AG Holder held in contempt of Congress

Capping an historic legal news day here in Washington, the House has voted for the first time in  history to hold a U.S. attorney general in contempt of Congress.

As lawmakers, including more than a dozen Democrats, voted to censure Attorney General Eric Holder, a group of Democratic lawmakers walked out of the House chamber in a planned, yet dramatic display of protest. The move came just hours after the U.S. Supreme Court upheld nearly all of the federal health care law – making this a good day and a bad day for the Obama administration.

More on this story to come on Lawyers USA.

Lawmakers ask Court to televise health care decision announcement

Lawmakers are joining media organizations in urging the U.S. Supreme Court to allow broadcast coverage of its upcoming decision in the case challenging the federal health care law.


In a letter sent to Chief Justice John G. Roberts, Jr. Sen. Patrick Leahy,  D- Vt., who chairs the Senate Judiciary Committee, and the committee’s ranking member Sen. Chuck Grassley, R-Iowa, urged the Court to allow cameras in the courtroom for the announcement of the decision, which is expected next week.

“Given the fundamental constitutional questions raised and the effects the decision will have, the Court should be aware of the great interest Americans have in the outcome of this case,” the letter states.


“Broadcasting the Court’s ruling would permit millions of citizens the opportunity to view what so few can from the court’s small and limited public gallery.”

The Court has never allowed cameras or any other type of electronic devices to be brought into the courtroom, and it is unlikely that the request will be granted. On occasion, the court has released same-day audio of oral arguments, but never for decision announcements.

Senate Republicans jump into recess appointment challenge

Republican lawmakers are officially jumping into the legal fight over President Barack Obama’s recess appointments to the National Labor Relations Board and the Consumer Financial Protection Bureau. And leading the GOP senators’ fight is a man who was blocked from a judicial appointment by Senate Democrats years ago.

Senate Republicans said yesterday they plan to file an amicus brief in the case challenging Obama’s authority to make the controversial appointments, according to the Washington Post. The White House has defended the validity of the recess appointments, and said they were necessary to keep the agencies operating as GOP lawmakers stalled nominees’ confirmation votes.
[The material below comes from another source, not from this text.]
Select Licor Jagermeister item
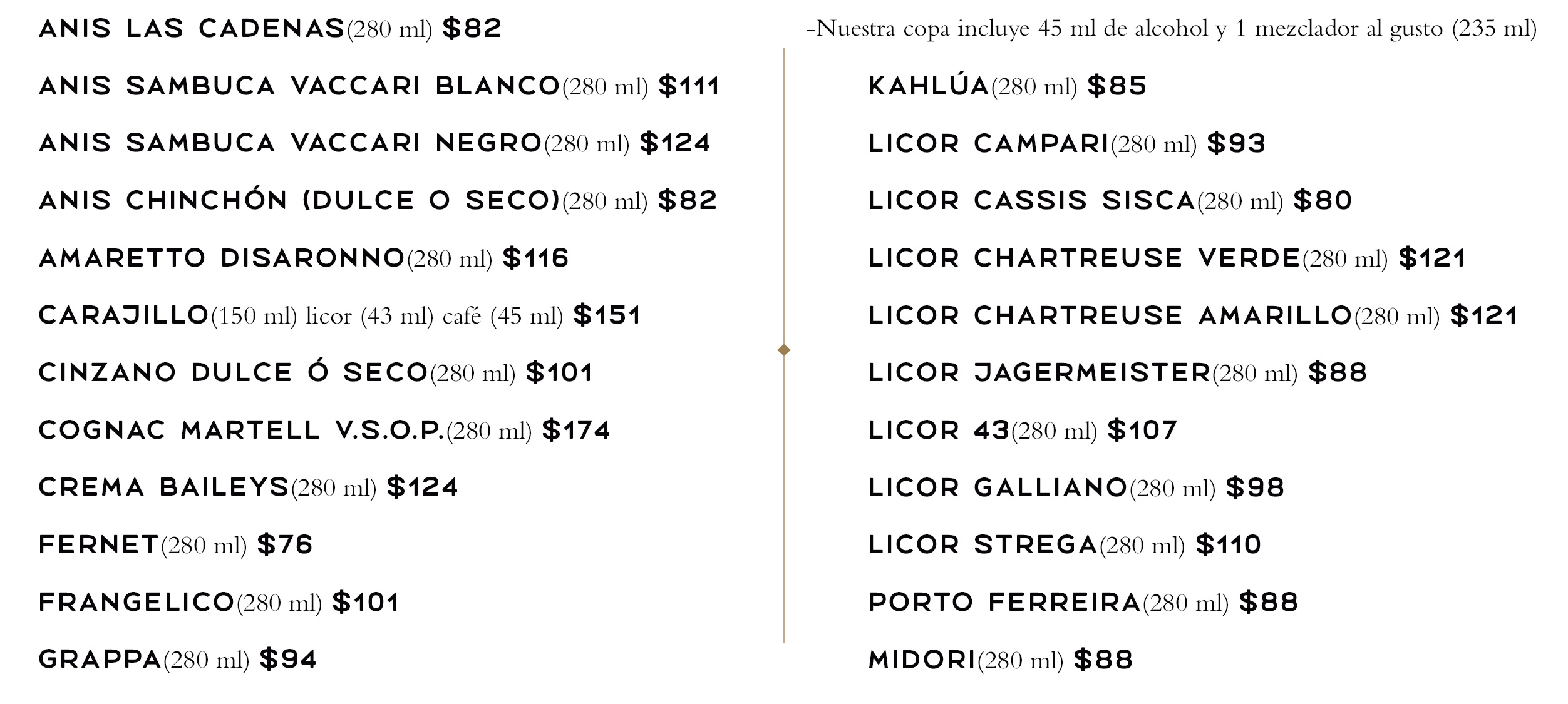 [x=1118, y=373]
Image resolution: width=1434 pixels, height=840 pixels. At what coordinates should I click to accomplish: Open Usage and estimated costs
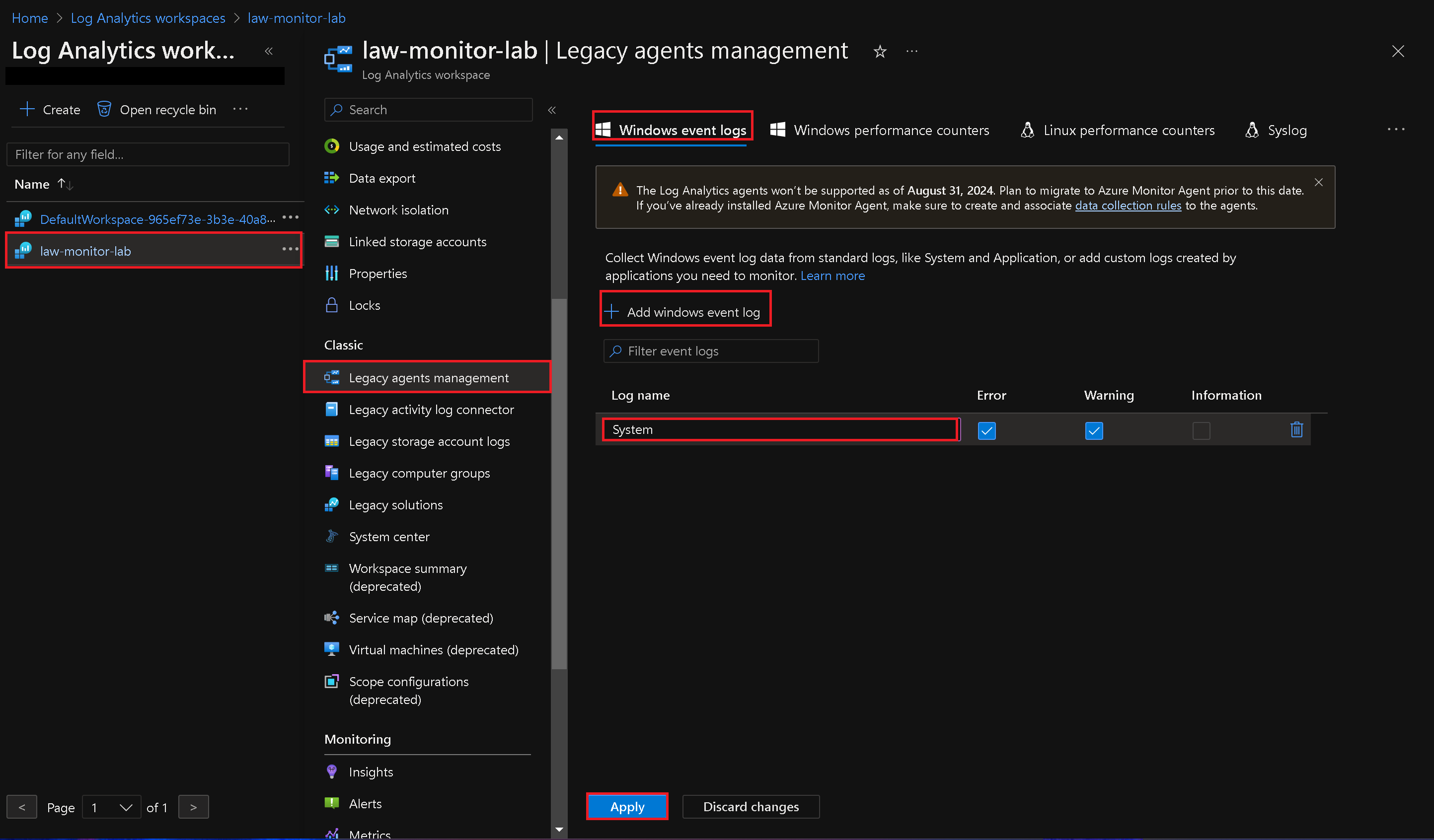(425, 146)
The Republican lawmakers brief will be authored by Miguel Estrada, a partner in the Washington office of Gibson, Dunn & Crutcher whose own judicial nomination to the D.C. Circuit was filibustered by Senate Democrats in 2001. (The news came, interestingly enough, the same day Estrada argued a case before the U.S. Supreme Court.)

“We think it’s the appropriate case,” said Senate Minority Leader Mitch McConnell, R-Ky., according to the Post. “And I thought that Miguel’s own experience with the confirmation process, that it might make particularly good sense for him to represent us in this particular undertaking.”